* [Exercise requirements]
Word for word, copy all the data and drop the pictures.

===== Record excerpts

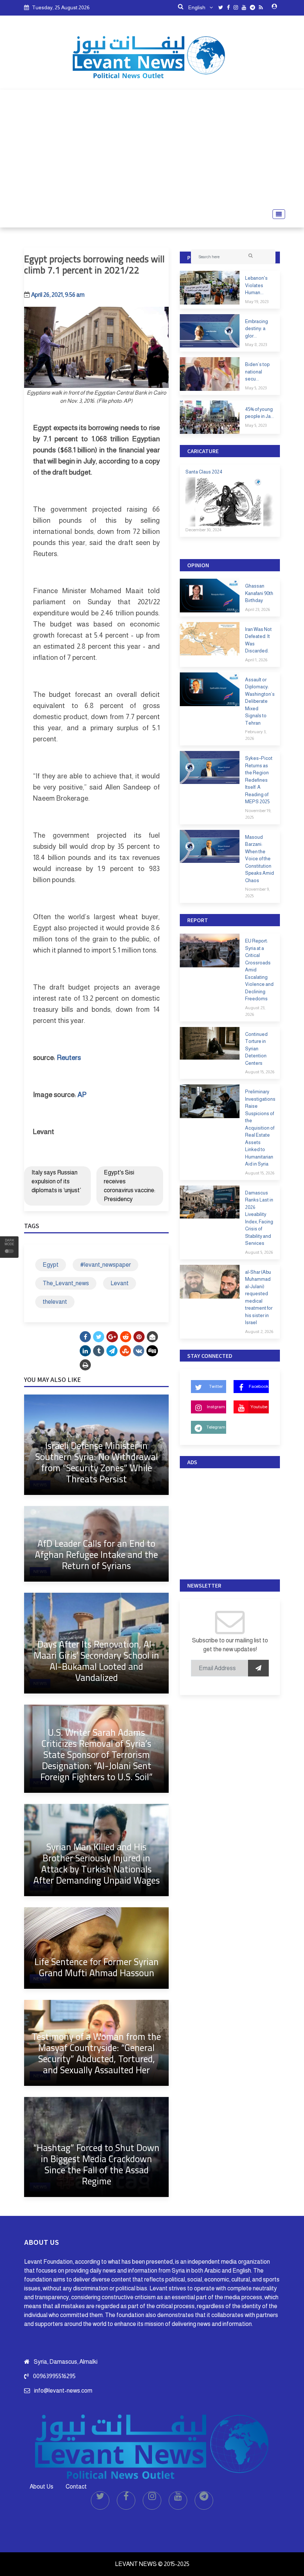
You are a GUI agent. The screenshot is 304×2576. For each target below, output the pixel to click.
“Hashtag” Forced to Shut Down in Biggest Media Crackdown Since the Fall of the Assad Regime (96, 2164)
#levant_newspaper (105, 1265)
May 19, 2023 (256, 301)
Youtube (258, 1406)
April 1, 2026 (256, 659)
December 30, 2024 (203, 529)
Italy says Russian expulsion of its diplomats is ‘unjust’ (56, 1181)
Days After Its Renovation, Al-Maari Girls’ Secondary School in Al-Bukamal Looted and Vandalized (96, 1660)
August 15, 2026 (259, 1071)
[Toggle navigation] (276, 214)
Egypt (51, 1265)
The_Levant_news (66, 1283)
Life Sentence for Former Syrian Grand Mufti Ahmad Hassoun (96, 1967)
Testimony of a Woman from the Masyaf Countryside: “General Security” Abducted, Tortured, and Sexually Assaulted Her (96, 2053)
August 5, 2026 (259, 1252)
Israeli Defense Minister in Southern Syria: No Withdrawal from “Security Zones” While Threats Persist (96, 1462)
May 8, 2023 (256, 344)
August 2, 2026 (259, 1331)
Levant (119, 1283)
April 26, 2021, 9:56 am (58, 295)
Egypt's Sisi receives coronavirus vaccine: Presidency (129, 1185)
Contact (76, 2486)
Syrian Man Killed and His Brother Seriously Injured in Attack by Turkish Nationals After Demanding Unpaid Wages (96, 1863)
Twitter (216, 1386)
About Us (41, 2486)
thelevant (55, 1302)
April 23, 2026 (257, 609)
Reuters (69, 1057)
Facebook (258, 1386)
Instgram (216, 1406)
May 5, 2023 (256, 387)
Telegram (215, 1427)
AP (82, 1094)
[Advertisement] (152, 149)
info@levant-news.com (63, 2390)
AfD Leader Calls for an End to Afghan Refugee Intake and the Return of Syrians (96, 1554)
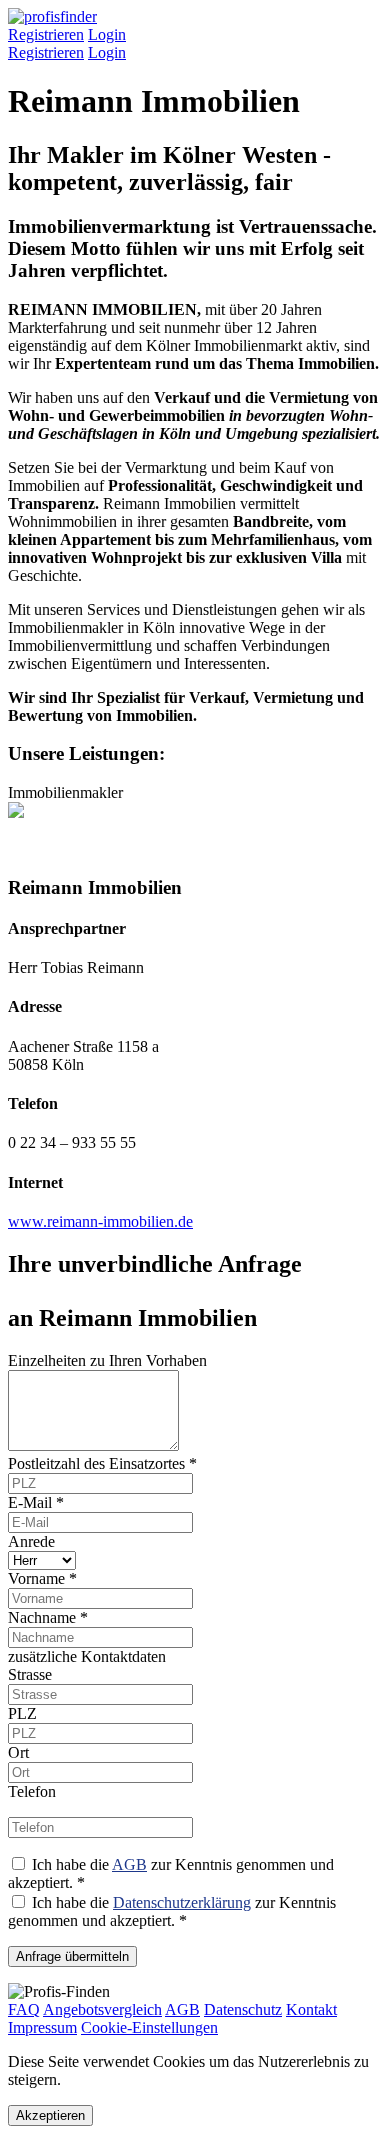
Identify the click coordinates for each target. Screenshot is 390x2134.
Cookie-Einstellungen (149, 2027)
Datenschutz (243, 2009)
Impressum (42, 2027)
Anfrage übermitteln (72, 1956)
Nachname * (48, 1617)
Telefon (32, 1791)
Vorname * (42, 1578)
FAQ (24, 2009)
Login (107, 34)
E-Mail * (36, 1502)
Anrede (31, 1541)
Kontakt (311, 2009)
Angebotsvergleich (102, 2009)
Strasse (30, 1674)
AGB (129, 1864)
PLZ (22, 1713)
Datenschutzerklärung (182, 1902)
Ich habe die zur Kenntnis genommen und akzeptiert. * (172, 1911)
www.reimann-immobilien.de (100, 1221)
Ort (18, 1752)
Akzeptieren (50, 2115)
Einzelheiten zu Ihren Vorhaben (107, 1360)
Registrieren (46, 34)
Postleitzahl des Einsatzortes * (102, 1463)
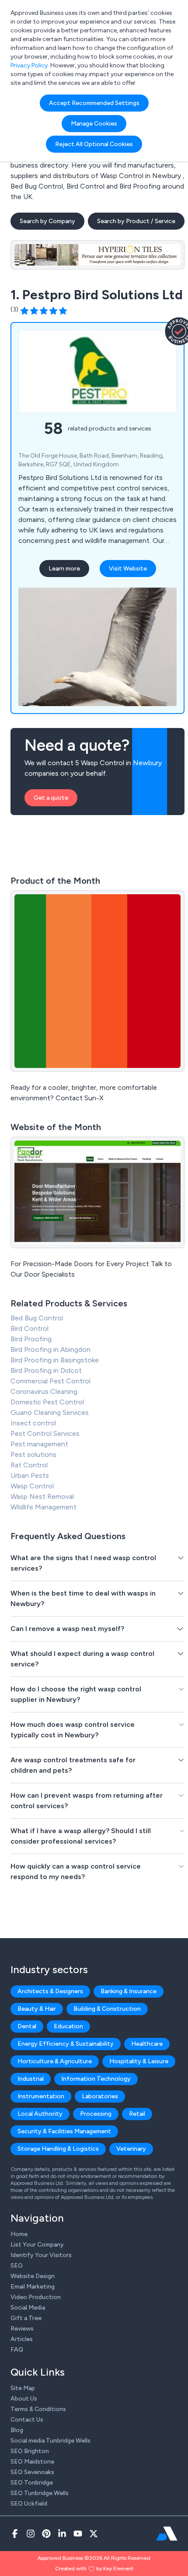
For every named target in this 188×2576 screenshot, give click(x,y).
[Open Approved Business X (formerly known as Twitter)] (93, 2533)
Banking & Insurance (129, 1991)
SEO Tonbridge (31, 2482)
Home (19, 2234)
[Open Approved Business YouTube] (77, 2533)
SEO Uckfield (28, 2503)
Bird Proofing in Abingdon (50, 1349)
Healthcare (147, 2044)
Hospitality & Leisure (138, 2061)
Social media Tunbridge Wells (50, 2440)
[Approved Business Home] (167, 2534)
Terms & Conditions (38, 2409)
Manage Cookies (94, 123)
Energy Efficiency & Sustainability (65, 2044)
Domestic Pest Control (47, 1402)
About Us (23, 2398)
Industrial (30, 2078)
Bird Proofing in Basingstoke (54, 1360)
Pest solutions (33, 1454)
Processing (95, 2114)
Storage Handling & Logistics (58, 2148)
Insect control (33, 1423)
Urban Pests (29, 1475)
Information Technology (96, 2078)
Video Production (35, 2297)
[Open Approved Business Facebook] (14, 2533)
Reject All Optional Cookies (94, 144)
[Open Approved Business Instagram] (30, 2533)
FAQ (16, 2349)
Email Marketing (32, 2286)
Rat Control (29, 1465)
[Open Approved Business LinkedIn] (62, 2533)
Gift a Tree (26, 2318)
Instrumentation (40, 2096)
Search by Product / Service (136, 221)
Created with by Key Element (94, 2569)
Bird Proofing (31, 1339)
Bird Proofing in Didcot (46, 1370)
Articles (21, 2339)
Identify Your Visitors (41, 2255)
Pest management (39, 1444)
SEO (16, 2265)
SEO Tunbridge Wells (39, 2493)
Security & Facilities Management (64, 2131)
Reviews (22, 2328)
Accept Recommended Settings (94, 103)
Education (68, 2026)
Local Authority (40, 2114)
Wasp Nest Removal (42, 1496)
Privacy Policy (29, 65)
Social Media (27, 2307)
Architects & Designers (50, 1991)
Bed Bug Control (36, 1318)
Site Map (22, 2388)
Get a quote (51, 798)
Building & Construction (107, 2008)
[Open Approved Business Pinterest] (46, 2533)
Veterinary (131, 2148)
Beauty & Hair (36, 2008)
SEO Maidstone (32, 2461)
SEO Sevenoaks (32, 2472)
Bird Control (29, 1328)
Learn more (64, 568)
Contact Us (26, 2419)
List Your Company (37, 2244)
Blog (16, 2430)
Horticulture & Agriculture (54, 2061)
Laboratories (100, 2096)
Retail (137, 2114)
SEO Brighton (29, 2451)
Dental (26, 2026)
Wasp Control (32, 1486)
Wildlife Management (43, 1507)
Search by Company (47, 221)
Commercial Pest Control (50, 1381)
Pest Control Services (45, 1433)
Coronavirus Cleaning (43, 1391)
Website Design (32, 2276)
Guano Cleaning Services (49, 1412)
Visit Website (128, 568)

==========

* [Finished task]
You are a GUI agent. The screenshot is 304×2576. For each target below, output the pixel to click.
“Hashtag” Forced to Shut Down in Biggest Media Crackdown Since the Fall of the Assad Regime (96, 2164)
#levant_newspaper (105, 1265)
May 19, 2023 (256, 301)
Youtube (258, 1406)
April 1, 2026 (256, 659)
December 30, 2024 (203, 529)
Italy says Russian expulsion of its diplomats is ‘unjust’ (56, 1181)
Days After Its Renovation, Al-Maari Girls’ Secondary School in Al-Bukamal Looted and Vandalized (96, 1660)
August 15, 2026 (259, 1071)
[Toggle navigation] (276, 214)
Egypt (51, 1265)
The_Levant_news (66, 1283)
Life Sentence for Former Syrian Grand Mufti Ahmad Hassoun (96, 1967)
Testimony of a Woman from the Masyaf Countryside: “General Security” Abducted, Tortured, and Sexually Assaulted Her (96, 2053)
August 5, 2026 (259, 1252)
Israeli Defense Minister in Southern Syria: No Withdrawal from “Security Zones” While Threats Persist (96, 1462)
May 8, 2023 (256, 344)
August 2, 2026 (259, 1331)
Levant (119, 1283)
April 26, 2021, 9:56 am (58, 295)
Egypt's Sisi receives coronavirus vaccine: Presidency (129, 1185)
Contact (76, 2486)
Syrian Man Killed and His Brother Seriously Injured in Attack by Turkish Nationals After Demanding Unpaid Wages (96, 1863)
Twitter (216, 1386)
About Us (41, 2486)
thelevant (55, 1302)
April 23, 2026 (257, 609)
Reuters (69, 1057)
Facebook (258, 1386)
Instgram (216, 1406)
May 5, 2023 (256, 387)
Telegram (215, 1427)
AP (82, 1094)
[Advertisement] (152, 149)
info@levant-news.com (63, 2390)
AfD Leader Calls for an End to Afghan Refugee Intake and the Return of Syrians (96, 1554)
Identify the click coordinates for each target. Screenshot is 390x2134.
Cookie-Einstellungen (149, 2027)
Datenschutz (243, 2009)
Impressum (42, 2027)
Anfrage übermitteln (72, 1956)
Nachname * (48, 1617)
Telefon (32, 1791)
Vorname * (42, 1578)
FAQ (24, 2009)
Login (107, 34)
E-Mail * (36, 1502)
Anrede (31, 1541)
Kontakt (311, 2009)
Angebotsvergleich (102, 2009)
Strasse (30, 1674)
AGB (129, 1864)
PLZ (22, 1713)
Datenschutzerklärung (182, 1902)
Ich habe die zur Kenntnis genommen und akzeptiert. * (172, 1911)
www.reimann-immobilien.de (100, 1221)
Ort (18, 1752)
Akzeptieren (50, 2115)
Einzelheiten zu Ihren Vorhaben (107, 1360)
Registrieren (46, 34)
Postleitzahl des Einsatzortes * (102, 1463)
For every named target in this 188×2576 screenshot, give click(x,y).
[Open Approved Business X (formerly known as Twitter)] (93, 2533)
Banking & Insurance (129, 1991)
SEO Tonbridge (31, 2482)
Home (19, 2234)
[Open Approved Business YouTube] (77, 2533)
SEO Uckfield (28, 2503)
Bird Proofing in Abingdon (50, 1349)
Healthcare (147, 2044)
Hospitality & Leisure (138, 2061)
Social media Tunbridge Wells (50, 2440)
[Approved Business Home] (167, 2534)
Terms & Conditions (38, 2409)
Manage Cookies (94, 123)
Energy Efficiency & Sustainability (65, 2044)
Domestic Pest Control (47, 1402)
About Us (23, 2398)
Industrial (30, 2078)
Bird Proofing in Basingstoke (54, 1360)
Pest solutions (33, 1454)
Processing (95, 2114)
Storage Handling & Logistics (58, 2148)
Insect control (33, 1423)
Urban Pests (29, 1475)
Information Technology (96, 2078)
Video Production (35, 2297)
[Open Approved Business Facebook] (14, 2533)
Reject All Optional Cookies (94, 144)
[Open Approved Business Instagram] (30, 2533)
FAQ (16, 2349)
Email Marketing (32, 2286)
Rat Control (29, 1465)
[Open Approved Business LinkedIn] (62, 2533)
Gift a Tree (26, 2318)
Instrumentation (40, 2096)
Search by Product / Service (136, 221)
Created with by Key Element (94, 2569)
Bird Proofing (31, 1339)
Bird Proofing in Didcot (46, 1370)
Articles (21, 2339)
Identify Your Visitors (41, 2255)
Pest management (39, 1444)
SEO (16, 2265)
SEO Tunbridge Wells (39, 2493)
Security & Facilities Management (64, 2131)
Reviews (22, 2328)
Accept Recommended Settings (94, 103)
Education (68, 2026)
Local Authority (40, 2114)
Wasp Nest Removal (42, 1496)
Privacy Policy (29, 65)
Social Media (27, 2307)
Architects & Designers (50, 1991)
Bed Bug Control (36, 1318)
Site Map (22, 2388)
Get a quote (51, 798)
Building & Construction (107, 2008)
[Open Approved Business Pinterest] (46, 2533)
Veterinary (131, 2148)
Beauty & Hair (36, 2008)
SEO Maidstone (32, 2461)
SEO Sevenoaks (32, 2472)
Bird Control (29, 1328)
Learn more (64, 568)
Contact Us (26, 2419)
List Your Company (37, 2244)
Blog (16, 2430)
Horticulture & Agriculture (54, 2061)
Laboratories (100, 2096)
Retail (137, 2114)
SEO Brighton (29, 2451)
Dental (26, 2026)
Wasp Control (32, 1486)
Wildlife Management (43, 1507)
Search by Company (47, 221)
Commercial Pest Control (50, 1381)
Pest Control Services (45, 1433)
Coronavirus Cleaning (43, 1391)
Website Design (32, 2276)
Guano Cleaning Services (49, 1412)
Visit Website (128, 568)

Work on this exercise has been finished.